Thursday, August 29, 2013

Textbook pictures and stories

I am less than a week away from my return trip home. I am happy yet sad as my flight approaches. Out of necessity, there are many things I need to attend to when I arrive home. I only wish I get everything I can from this trip. I hope to drain China of its lessons. This is futile with countless lessons to be had I know but I will become a better man with this goal in mind.

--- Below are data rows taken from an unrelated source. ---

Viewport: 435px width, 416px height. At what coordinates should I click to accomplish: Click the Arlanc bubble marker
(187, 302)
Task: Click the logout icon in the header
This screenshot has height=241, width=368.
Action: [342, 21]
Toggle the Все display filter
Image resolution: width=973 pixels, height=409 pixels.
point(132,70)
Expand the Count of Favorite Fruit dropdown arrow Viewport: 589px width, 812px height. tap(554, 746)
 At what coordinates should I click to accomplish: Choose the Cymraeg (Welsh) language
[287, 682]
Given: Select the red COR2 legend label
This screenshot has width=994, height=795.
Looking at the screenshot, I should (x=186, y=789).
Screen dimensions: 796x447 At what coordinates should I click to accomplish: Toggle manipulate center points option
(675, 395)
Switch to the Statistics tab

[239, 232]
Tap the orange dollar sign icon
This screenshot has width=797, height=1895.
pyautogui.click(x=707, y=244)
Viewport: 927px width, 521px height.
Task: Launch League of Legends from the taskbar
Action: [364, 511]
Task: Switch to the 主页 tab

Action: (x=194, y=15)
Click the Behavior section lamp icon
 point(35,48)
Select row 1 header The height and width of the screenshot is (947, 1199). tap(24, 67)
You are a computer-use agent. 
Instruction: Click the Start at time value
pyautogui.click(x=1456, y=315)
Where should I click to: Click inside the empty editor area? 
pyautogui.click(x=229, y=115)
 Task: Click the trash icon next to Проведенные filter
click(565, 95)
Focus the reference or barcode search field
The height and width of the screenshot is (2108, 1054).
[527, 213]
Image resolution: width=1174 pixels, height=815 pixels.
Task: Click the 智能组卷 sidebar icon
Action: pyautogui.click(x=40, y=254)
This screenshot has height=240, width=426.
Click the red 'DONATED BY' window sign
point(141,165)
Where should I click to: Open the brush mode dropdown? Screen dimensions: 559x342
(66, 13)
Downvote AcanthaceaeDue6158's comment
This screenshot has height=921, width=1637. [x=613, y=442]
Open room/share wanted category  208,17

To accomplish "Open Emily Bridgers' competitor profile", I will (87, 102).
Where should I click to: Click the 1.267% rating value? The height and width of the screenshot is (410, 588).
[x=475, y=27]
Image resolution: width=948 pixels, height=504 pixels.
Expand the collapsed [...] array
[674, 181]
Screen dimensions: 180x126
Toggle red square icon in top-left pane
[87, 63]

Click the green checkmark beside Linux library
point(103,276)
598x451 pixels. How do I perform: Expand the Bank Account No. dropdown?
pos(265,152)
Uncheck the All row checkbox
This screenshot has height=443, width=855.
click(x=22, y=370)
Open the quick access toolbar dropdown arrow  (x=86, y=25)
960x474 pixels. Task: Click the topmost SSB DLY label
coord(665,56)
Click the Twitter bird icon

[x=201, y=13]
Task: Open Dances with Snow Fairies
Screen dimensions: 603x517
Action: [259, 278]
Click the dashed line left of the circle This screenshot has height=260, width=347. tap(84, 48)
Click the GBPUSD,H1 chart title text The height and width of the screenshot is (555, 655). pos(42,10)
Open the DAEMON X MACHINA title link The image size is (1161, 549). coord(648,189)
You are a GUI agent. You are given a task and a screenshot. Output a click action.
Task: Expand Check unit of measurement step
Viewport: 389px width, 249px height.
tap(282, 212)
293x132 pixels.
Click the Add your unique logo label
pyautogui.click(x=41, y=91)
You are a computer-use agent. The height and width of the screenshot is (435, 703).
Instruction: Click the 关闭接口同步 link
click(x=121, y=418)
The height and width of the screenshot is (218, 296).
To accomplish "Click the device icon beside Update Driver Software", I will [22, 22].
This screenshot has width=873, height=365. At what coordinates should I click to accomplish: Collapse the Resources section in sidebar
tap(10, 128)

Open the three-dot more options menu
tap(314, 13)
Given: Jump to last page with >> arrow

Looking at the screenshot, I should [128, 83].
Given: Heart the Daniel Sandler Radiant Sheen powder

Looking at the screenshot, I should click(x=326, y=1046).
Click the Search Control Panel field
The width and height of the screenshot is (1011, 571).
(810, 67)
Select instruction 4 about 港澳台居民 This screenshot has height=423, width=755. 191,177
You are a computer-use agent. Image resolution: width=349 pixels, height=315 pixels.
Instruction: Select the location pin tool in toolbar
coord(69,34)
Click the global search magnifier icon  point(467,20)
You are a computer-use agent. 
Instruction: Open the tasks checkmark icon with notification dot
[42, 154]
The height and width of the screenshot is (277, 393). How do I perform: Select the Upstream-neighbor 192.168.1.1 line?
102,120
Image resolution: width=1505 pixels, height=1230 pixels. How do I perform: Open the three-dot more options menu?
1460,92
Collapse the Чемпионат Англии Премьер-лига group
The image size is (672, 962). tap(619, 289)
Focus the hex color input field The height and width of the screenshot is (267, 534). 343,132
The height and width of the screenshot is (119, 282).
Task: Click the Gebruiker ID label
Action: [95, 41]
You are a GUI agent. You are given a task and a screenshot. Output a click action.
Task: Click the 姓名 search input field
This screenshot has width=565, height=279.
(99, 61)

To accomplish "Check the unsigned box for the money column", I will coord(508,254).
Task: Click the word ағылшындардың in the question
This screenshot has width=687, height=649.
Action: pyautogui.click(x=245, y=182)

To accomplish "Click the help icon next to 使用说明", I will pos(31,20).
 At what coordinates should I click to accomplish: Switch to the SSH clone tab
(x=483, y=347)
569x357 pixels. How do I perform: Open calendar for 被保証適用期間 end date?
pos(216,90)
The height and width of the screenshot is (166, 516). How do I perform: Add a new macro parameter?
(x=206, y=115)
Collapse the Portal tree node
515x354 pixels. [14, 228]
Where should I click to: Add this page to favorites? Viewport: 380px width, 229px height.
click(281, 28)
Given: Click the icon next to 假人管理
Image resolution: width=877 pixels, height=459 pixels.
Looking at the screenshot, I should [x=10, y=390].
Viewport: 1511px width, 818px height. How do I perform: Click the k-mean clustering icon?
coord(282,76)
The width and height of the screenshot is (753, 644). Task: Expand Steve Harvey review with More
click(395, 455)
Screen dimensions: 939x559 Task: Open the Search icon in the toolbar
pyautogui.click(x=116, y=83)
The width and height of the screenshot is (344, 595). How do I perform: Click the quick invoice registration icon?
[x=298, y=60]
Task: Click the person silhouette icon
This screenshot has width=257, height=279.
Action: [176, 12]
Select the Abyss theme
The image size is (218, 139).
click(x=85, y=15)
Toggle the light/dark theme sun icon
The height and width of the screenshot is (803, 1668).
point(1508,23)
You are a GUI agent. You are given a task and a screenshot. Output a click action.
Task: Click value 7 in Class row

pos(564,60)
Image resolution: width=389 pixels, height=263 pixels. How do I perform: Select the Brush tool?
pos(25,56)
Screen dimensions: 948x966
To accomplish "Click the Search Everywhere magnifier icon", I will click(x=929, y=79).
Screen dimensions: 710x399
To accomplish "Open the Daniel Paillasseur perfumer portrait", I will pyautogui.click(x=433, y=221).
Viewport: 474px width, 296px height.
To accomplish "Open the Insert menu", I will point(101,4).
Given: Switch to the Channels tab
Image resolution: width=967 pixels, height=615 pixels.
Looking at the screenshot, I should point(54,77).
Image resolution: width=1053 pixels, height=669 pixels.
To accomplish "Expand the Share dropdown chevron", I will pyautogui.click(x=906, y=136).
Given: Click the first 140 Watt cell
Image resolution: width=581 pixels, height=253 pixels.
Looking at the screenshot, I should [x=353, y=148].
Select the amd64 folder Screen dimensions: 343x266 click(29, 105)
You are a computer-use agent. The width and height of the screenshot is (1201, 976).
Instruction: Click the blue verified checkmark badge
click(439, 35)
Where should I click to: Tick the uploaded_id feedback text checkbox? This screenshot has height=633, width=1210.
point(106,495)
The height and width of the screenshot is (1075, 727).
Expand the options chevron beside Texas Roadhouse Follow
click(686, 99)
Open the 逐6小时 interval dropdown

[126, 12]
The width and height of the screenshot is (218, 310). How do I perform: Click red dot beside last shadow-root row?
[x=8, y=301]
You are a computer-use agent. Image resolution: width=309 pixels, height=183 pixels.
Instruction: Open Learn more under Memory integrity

The main event this past week was our trip to the Great Wall. This was the trip we were all waiting for. I knew it was going to be worth it, but I didn’t expect to have so under-rated that statement. It was another step climb but not nearly as treacherous as Mount Tai. It only took about 20 minutes to reach the top. The second I stepped on the wall’s walkway and gazed out at the spear-like mountains, a rush of happiness and accomplishment washed over me. “This is why I’ve come”, I kept telling myself. I thought about how textbook pictures and stories could never compare to the real thing. To hear about something your whole life, then finally have it right there, to touch, to smell and to relish is a satisfying feeling indeed. I wanted to sit up there for hours with that view, meditate and bask in it. It was awe-inspiring and I will mark it off the bucket list.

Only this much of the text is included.